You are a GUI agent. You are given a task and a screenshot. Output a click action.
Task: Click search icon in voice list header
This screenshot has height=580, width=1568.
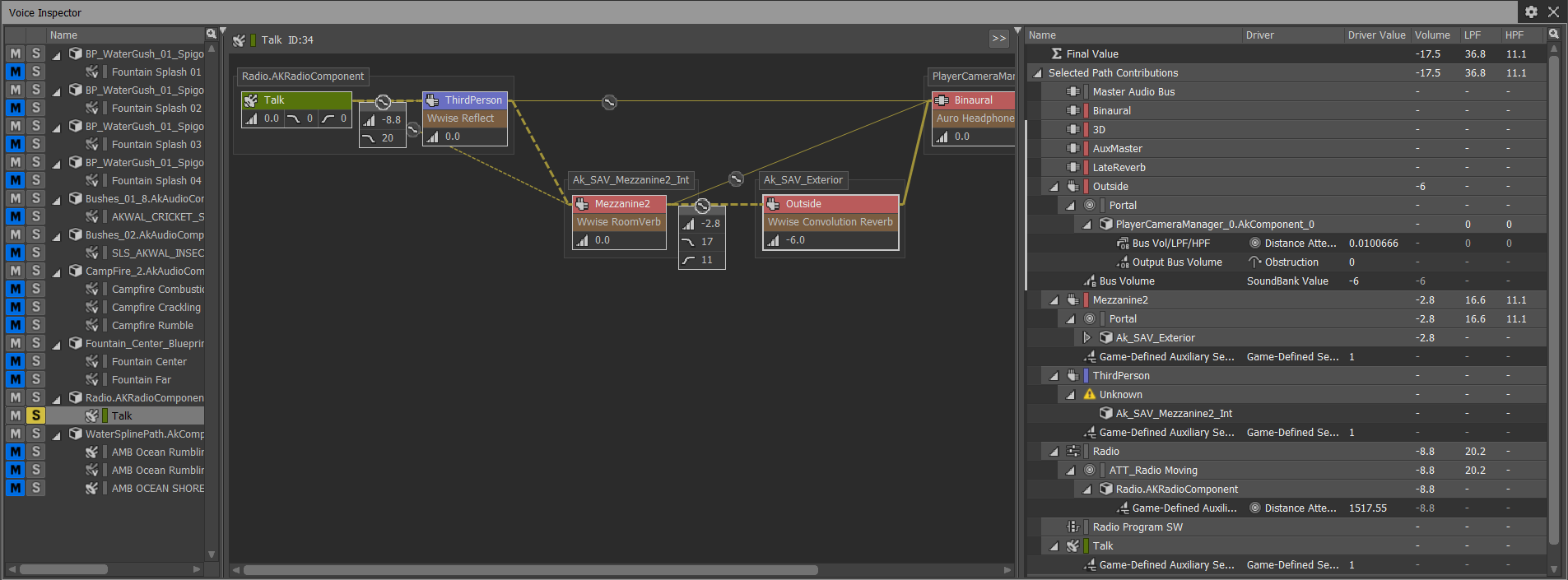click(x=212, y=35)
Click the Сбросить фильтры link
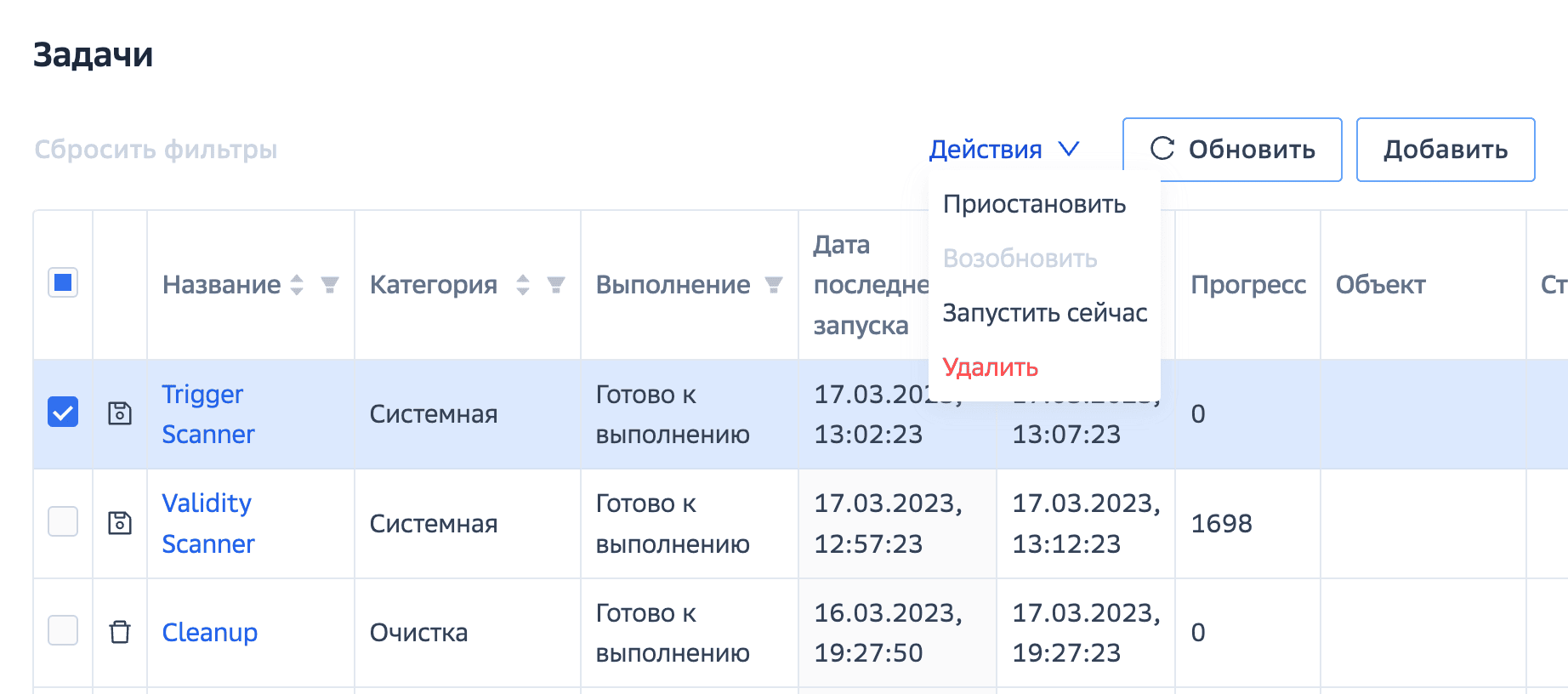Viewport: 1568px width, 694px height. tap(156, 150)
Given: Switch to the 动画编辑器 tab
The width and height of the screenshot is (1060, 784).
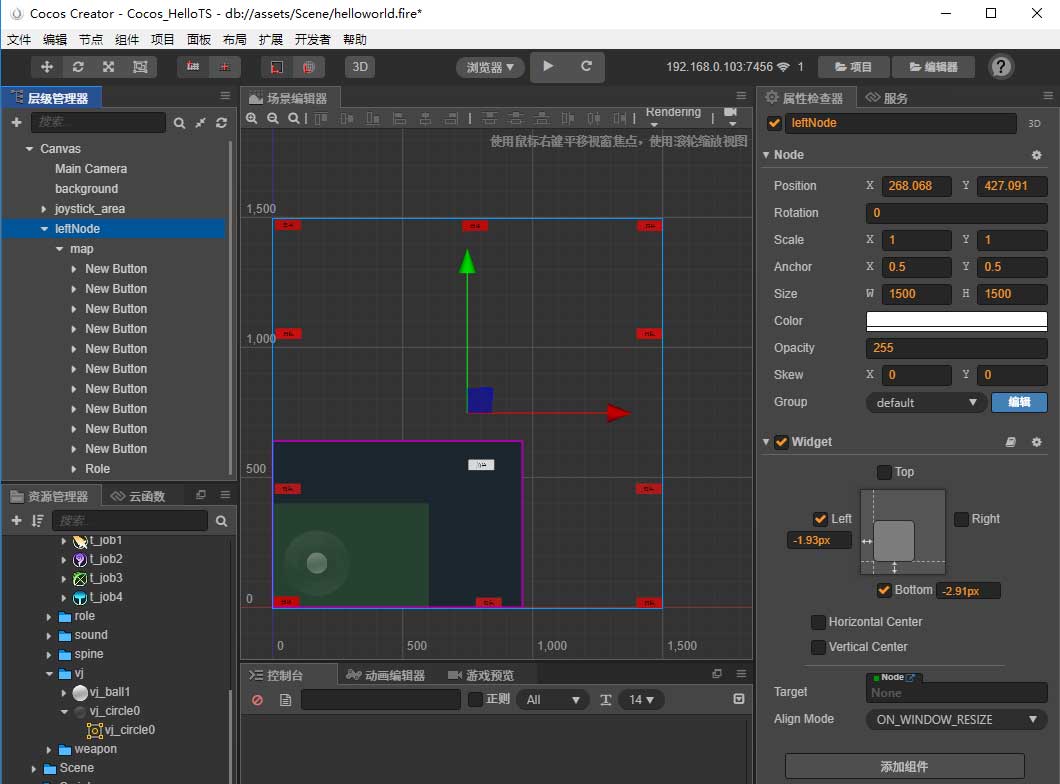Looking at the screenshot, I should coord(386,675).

┄┄┄┄┄┄┄┄┄┄

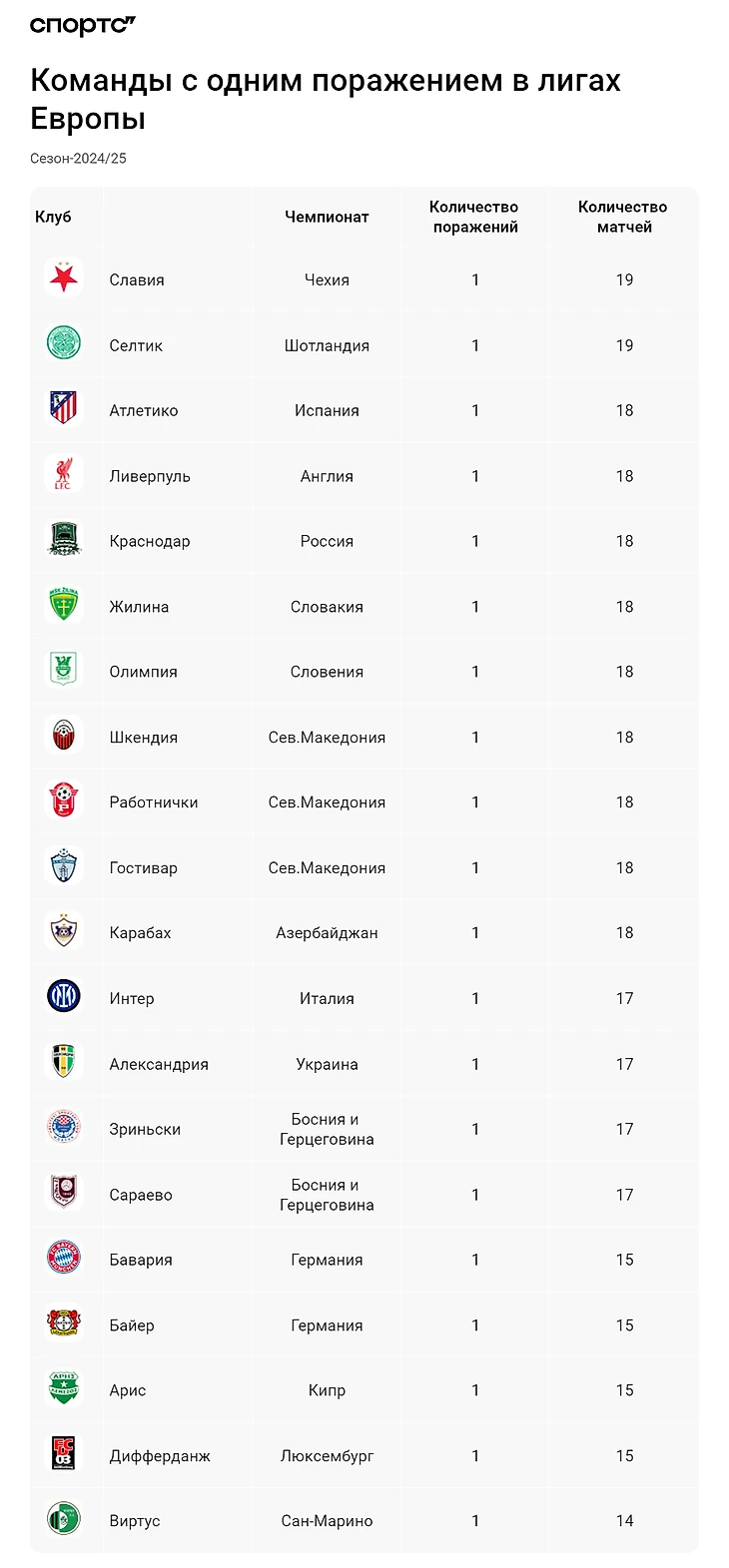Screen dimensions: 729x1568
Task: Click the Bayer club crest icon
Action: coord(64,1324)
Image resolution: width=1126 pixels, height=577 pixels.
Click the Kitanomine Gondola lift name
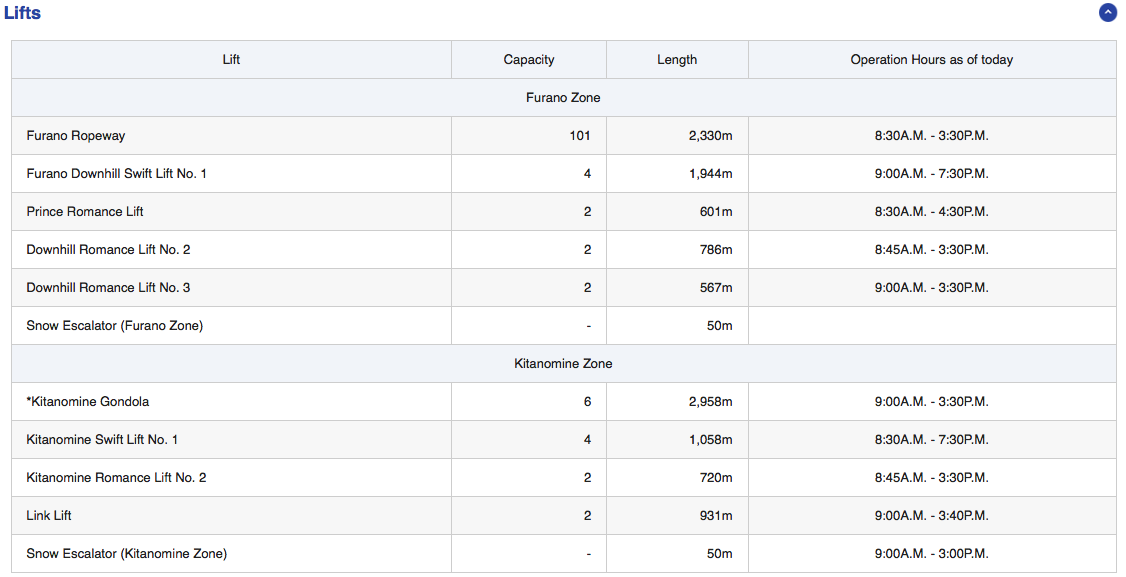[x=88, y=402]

┄┄┄┄┄┄┄┄┄┄

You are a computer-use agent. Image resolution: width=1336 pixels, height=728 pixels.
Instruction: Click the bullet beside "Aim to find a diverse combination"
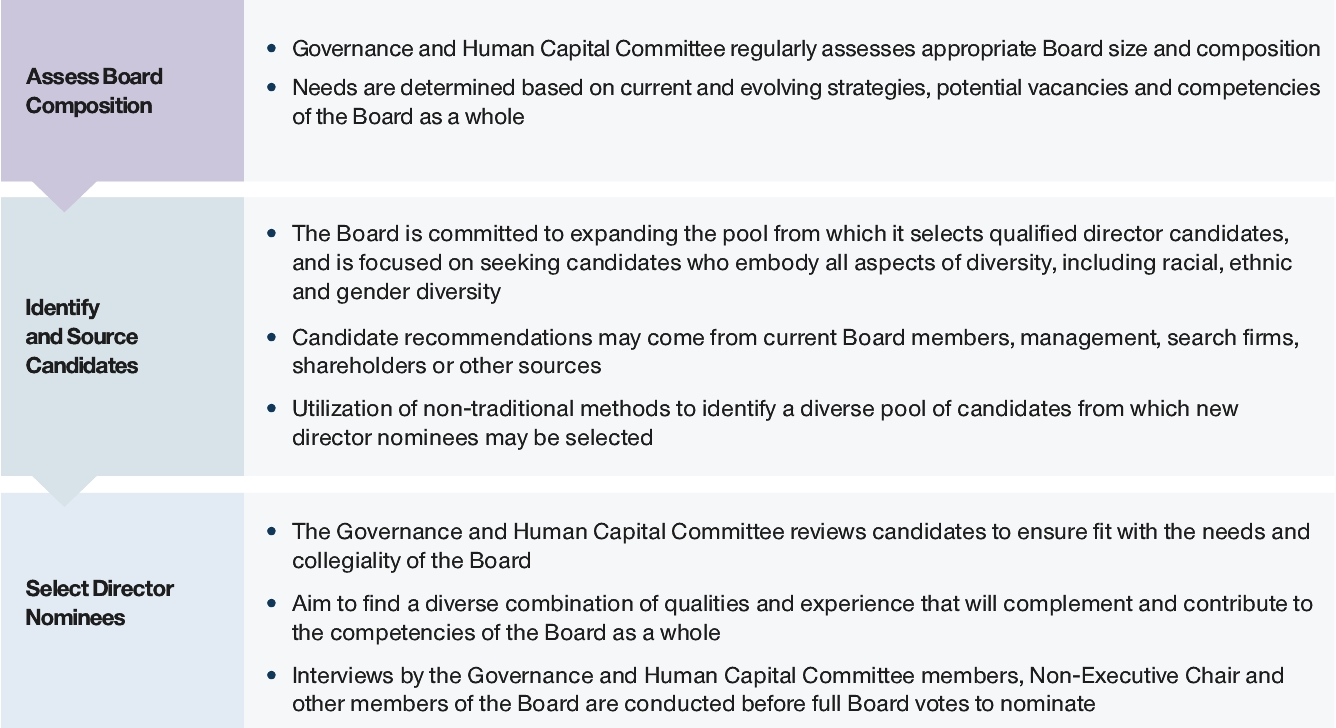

┄┄┄┄┄┄┄┄┄┄

_WHAT IS EXPECTED_
Only the lines above that hold "Image" are wanted. Show every one of them.

_SOLUTION TO THIS TASK_
Image resolution: width=1126 pixels, height=577 pixels.
You are a computer-use agent. Image resolution: width=1336 pixels, height=728 pixels.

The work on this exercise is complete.